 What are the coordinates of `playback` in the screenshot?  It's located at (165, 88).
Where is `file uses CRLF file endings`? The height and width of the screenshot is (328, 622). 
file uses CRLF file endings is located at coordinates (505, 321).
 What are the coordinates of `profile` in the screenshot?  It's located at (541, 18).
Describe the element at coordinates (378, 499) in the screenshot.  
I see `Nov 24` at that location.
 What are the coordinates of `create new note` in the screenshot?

(WHAT IS NEEDED) Reproduce the records above, swapping every "screenshot" for "screen capture" and changing nothing else.

(COMPLETE ANSWER)
 What are the coordinates of `playback` in the screen capture?  It's located at (165, 88).
Where is `file uses CRLF file endings`? The height and width of the screen capture is (328, 622). 
file uses CRLF file endings is located at coordinates (505, 321).
 What are the coordinates of `profile` in the screen capture?  It's located at (541, 18).
Describe the element at coordinates (378, 499) in the screen capture.  
I see `Nov 24` at that location.
 What are the coordinates of `create new note` in the screen capture?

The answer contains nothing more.